In the days immediately following the raid, Brown had been disowned by leaders of the abolitionist movement, nearly all of whom were fearful of being tarred by association. Republican newspapers referred to Brown as a "solitary madman," and a "lawless brigand." When he was finally given an opportunity to address the court, however, Brown's deeply emotional speech succeeded in stirring northern consciences and, astonishingly, turning the reviled leader of a suicidal raid into an abolitionist hero.

The trial itself was held in nearby Charlestown, beginning on Oct. 26. The evidence against Brown was overwhelming, with numerous witnesses recounting the killings committed by his men. Following a day of procedural motions and four days of testimony, it took the jury only 45 minutes to return a verdict of guilty on Monday, Oct. 31. Sentencing was set for the following Wednesday morning.

The defendant appeared almost serene when court reconvened. The trial judge did not anticipate what was coming when Brown was asked whether he "had anything to say why sentence should not be pronounced upon him."

Brown arose and delivered a ringing attack on slavery. "This Court," he said, "acknowledges, too, as I suppose, the validity of God's law," which teaches us "to remember them that are in bonds." In attempting to free slaves, he declared, "I did no wrong, but right. Now if it is deemed necessary that I should forfeit my life for the furtherance of the ends of justice, and mingle my blood further with ... the blood of millions in this slave country whose rights are disregarded by wicked, cruel and unjust enactments, I say, let it be done."

Brown's speech drew convulsive reactions on both sides of the Mason-Dixon line. In the North, significant public opinion swung behind Brown, who was suddenly seen as a martyr to the slave power. Henry David Thoreau, Ralph Waldo Emerson and Wendell Phillips all gave lectures lauding Brown. More than anything else, a phrase of Emerson's captured and intensified reaction to Brown's transformative speech, describing him as, a "new saint" who "will make the gallows glorious like the cross."

Abolitionists in the North were energized, but Southerners were universally enraged, using the occasion to demonize not only Brown but also every political figure associated with the anti-slavery movement. Jefferson Davis, then a senator from Mississippi, called for New York Sen. William Seward (later Lincoln's secretary of state) to be hanged for supposedly encouraging Brown's raid.

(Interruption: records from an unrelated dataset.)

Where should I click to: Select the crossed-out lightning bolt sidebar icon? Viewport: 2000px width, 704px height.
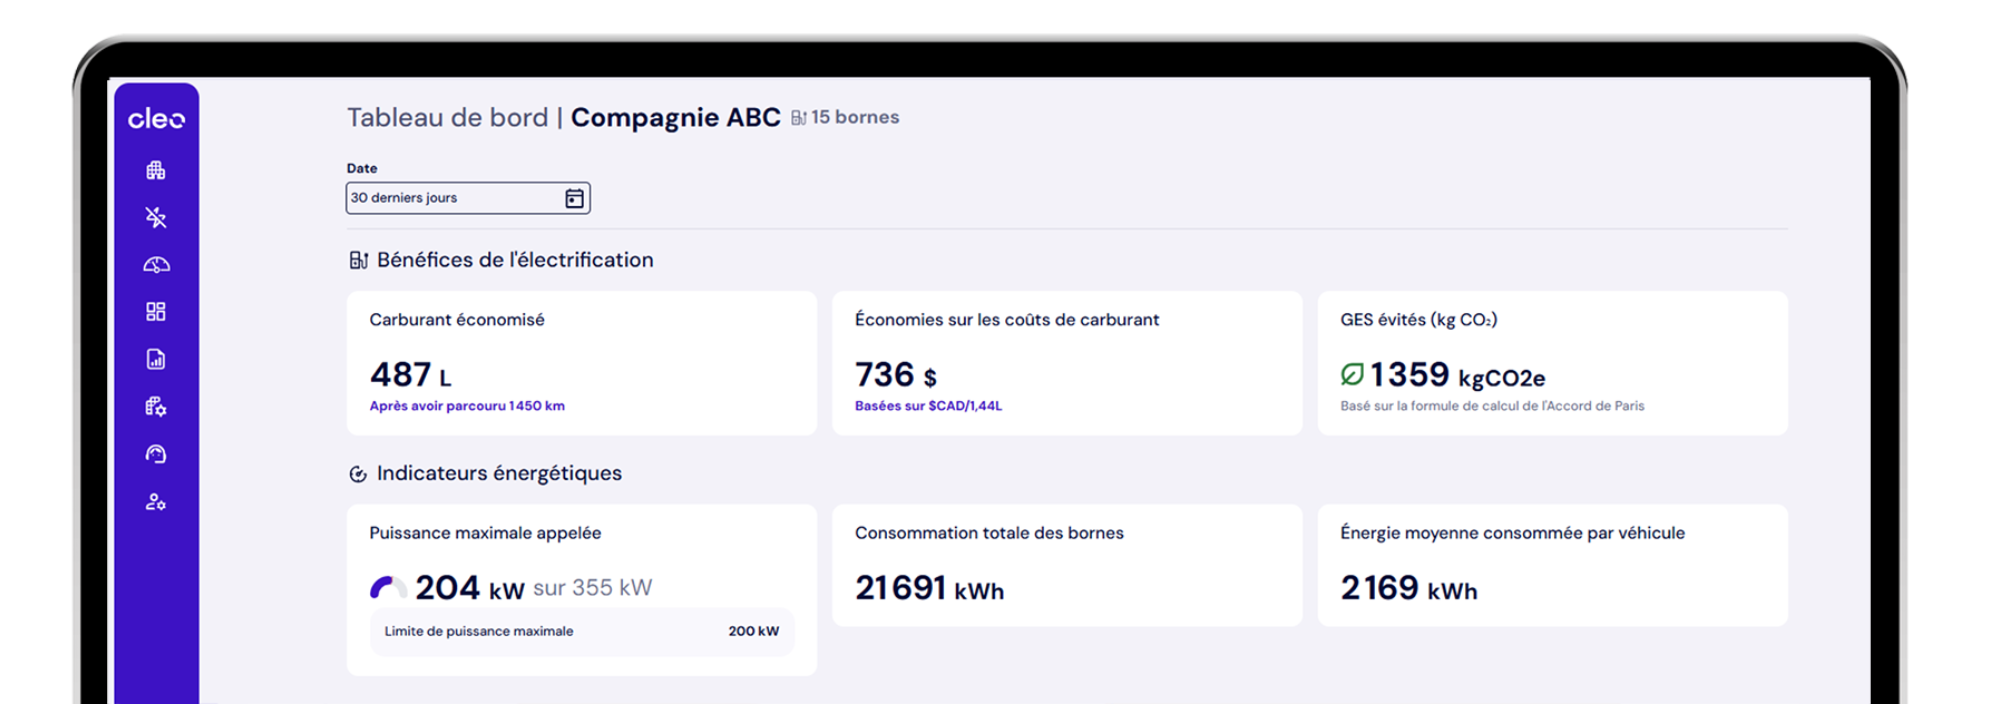(156, 217)
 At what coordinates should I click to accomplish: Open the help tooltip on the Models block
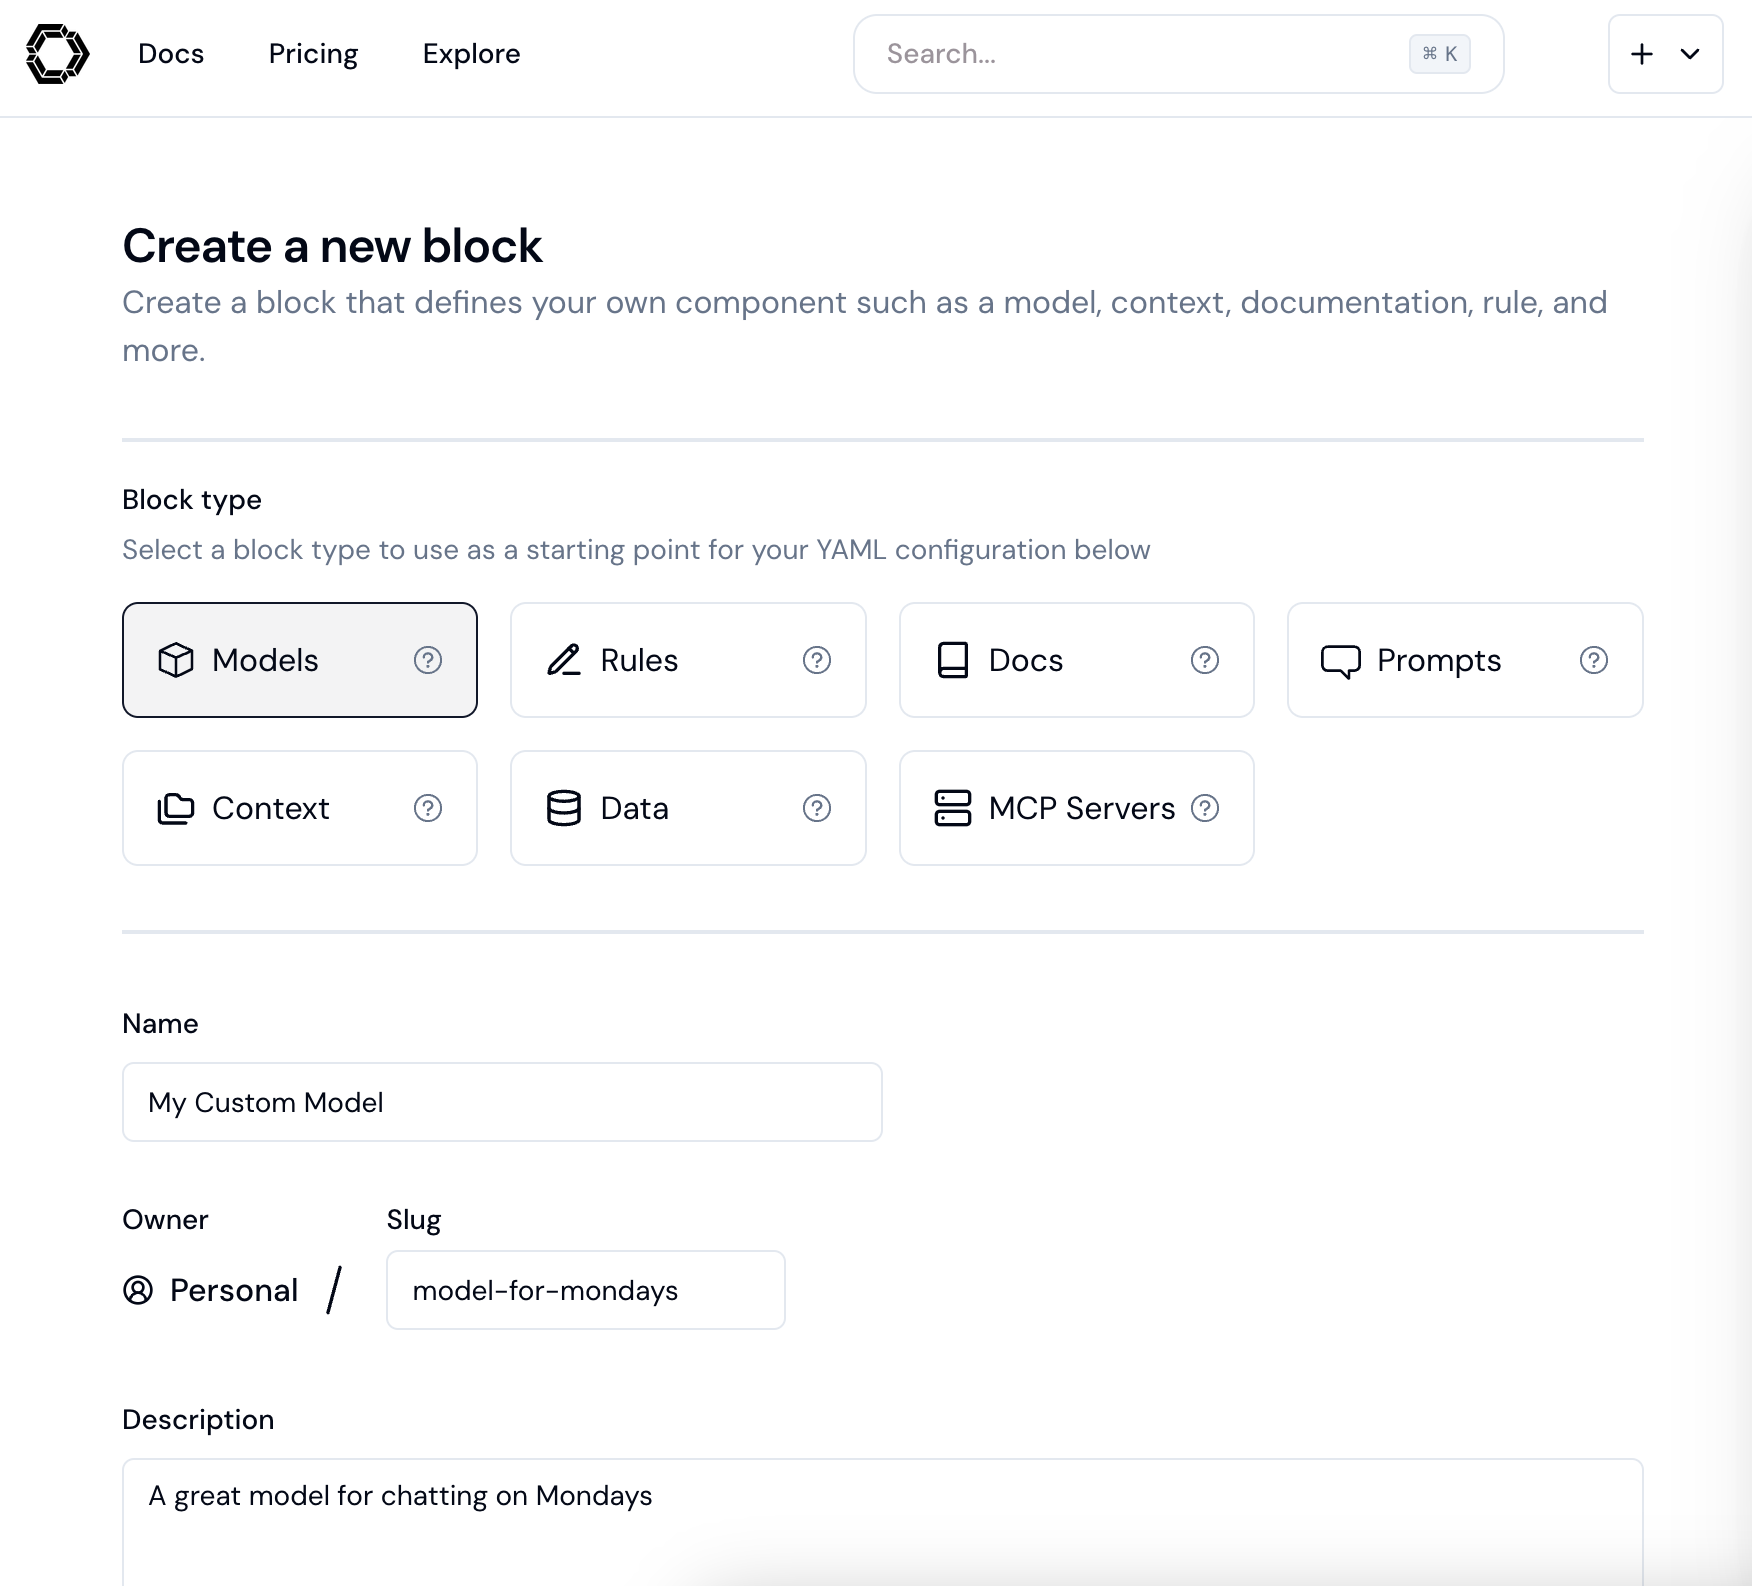pyautogui.click(x=429, y=660)
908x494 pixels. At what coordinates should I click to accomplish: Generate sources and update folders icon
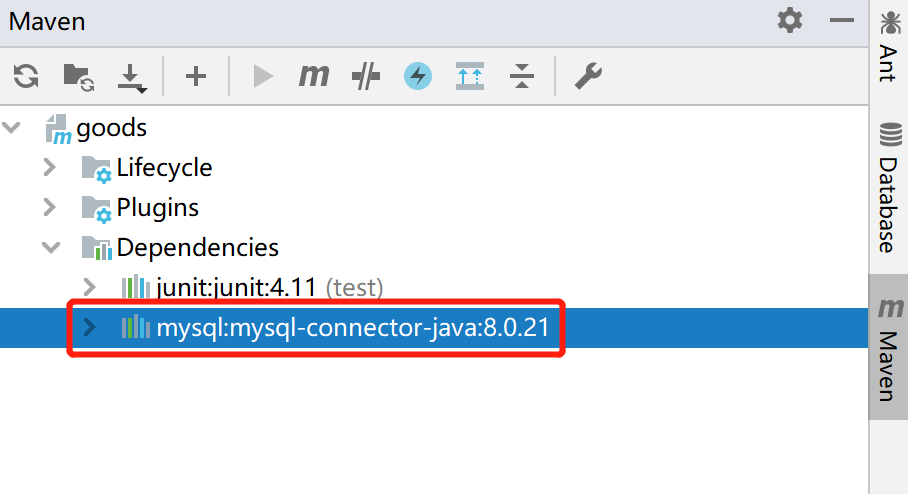[x=78, y=76]
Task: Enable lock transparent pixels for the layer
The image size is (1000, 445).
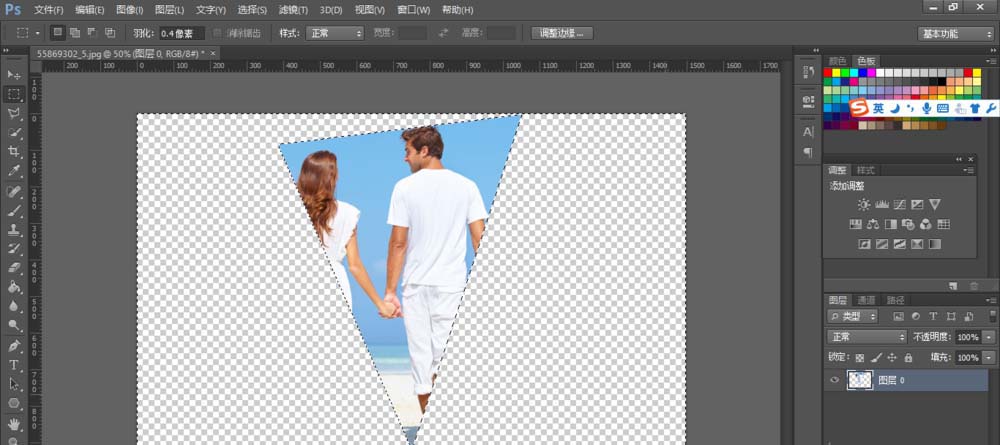Action: pos(859,357)
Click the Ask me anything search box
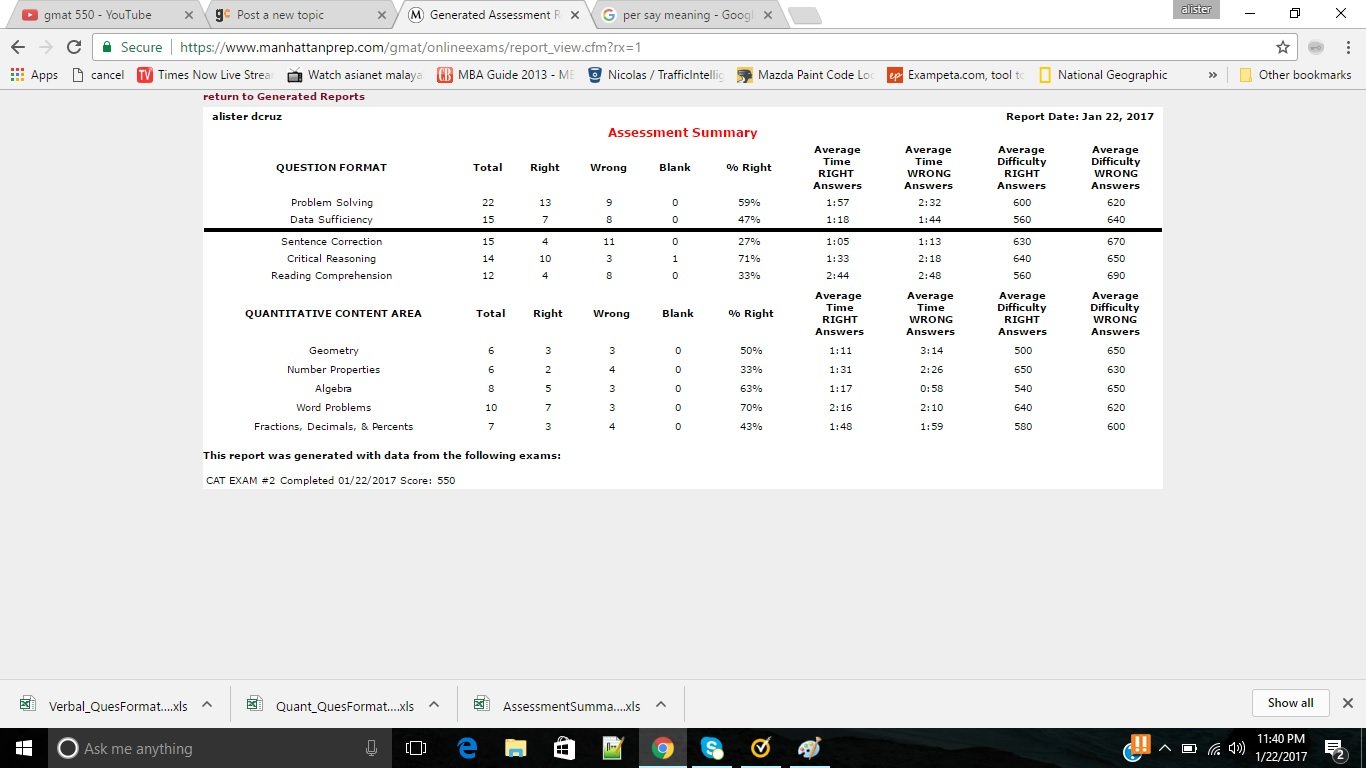 click(210, 748)
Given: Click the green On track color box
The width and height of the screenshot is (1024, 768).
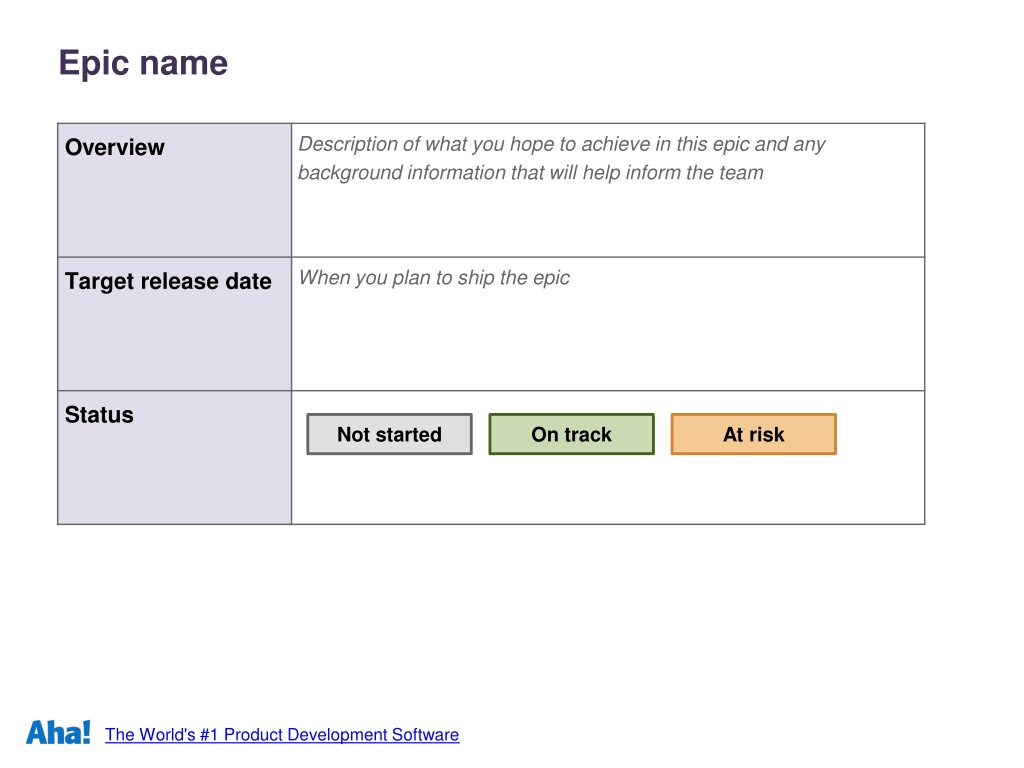Looking at the screenshot, I should click(x=571, y=434).
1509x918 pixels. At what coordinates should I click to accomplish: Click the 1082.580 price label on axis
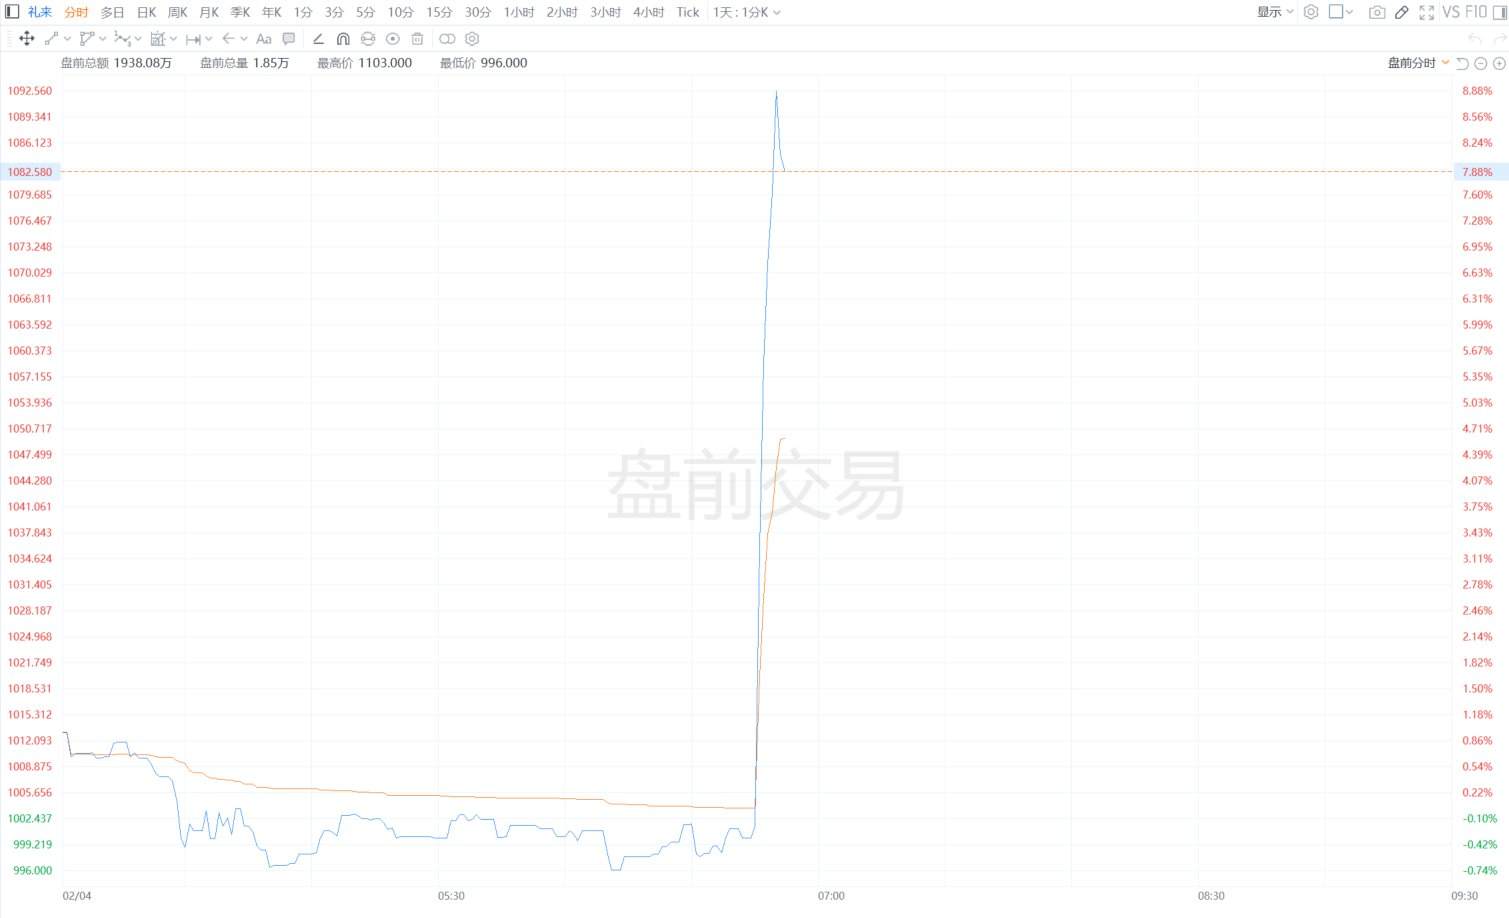click(x=30, y=172)
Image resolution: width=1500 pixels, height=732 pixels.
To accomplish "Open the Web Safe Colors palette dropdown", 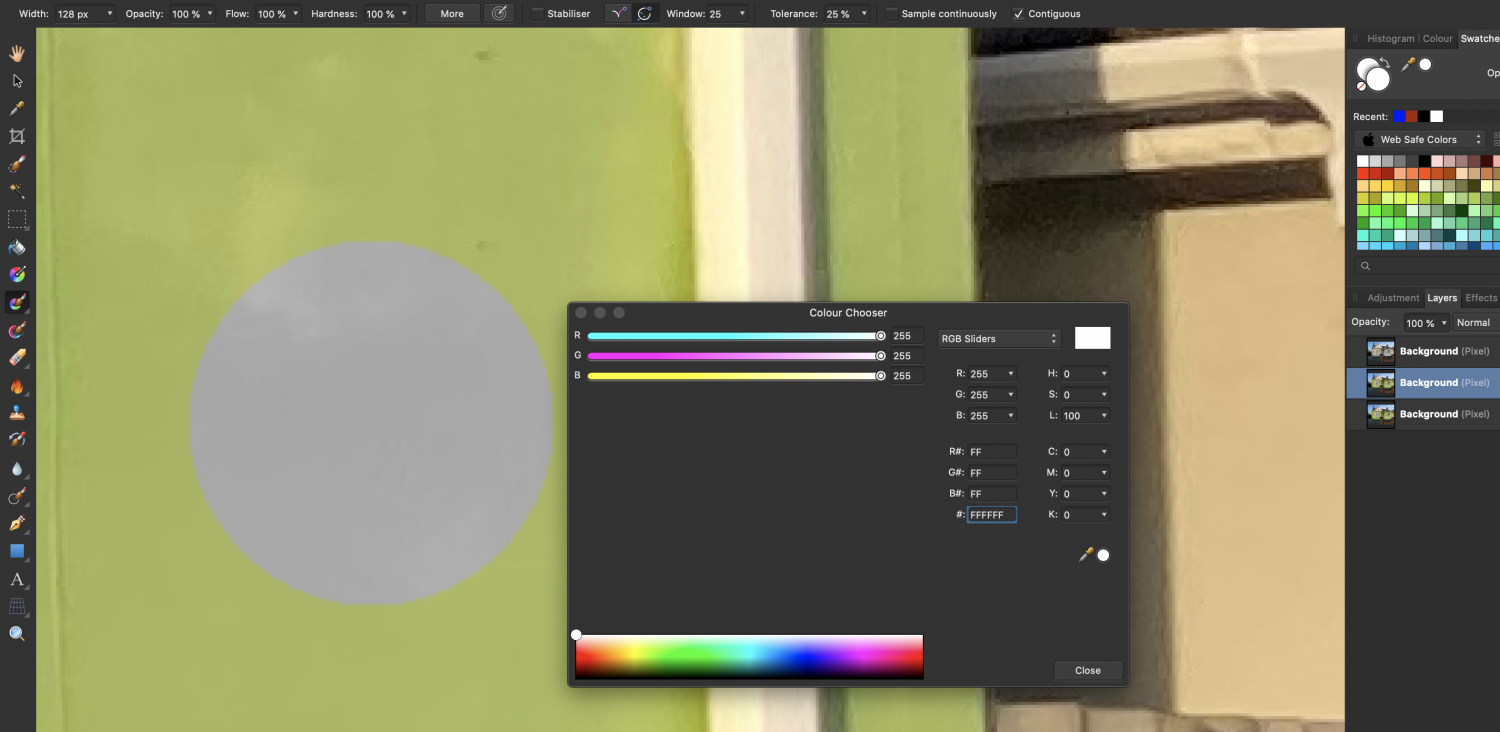I will point(1419,139).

After decades of mistrust and recrimination over the conflict between slavery and free labor, many in the North and South now found themselves even more fundamentally at odds. As Northerners increasingly hailed Brown as a hero, panicky Southerners execrated him as the devil himself. The tempest over John Brown appeared to shatter any hope of regional reconciliation. As one South Carolina editor put it, "The day of compromise is passed [and] there is no peace for the South in the Union."

It would be too much to claim that John Brown's raid made the Civil War inevitable. But it is fair to say that it helped to create an unbridgeable gap between the free states and the slave power that could only be, as Brown himself put it, "purged away with blood." There are many lessons that can be drawn from John Brown's raid, but the experience of the Civil War ought to stand as a permanent rebuke to the irresponsible incitement of contemporary political figures who trade so easily in rage and resentment. 


By Steven Lubet

Steven Lubet is the Williams Memorial Professor of Law at Northwestern University.  His most recent book is John Brown’s Spy: The Adventurous Life and Tragic Confession of John E. Cook.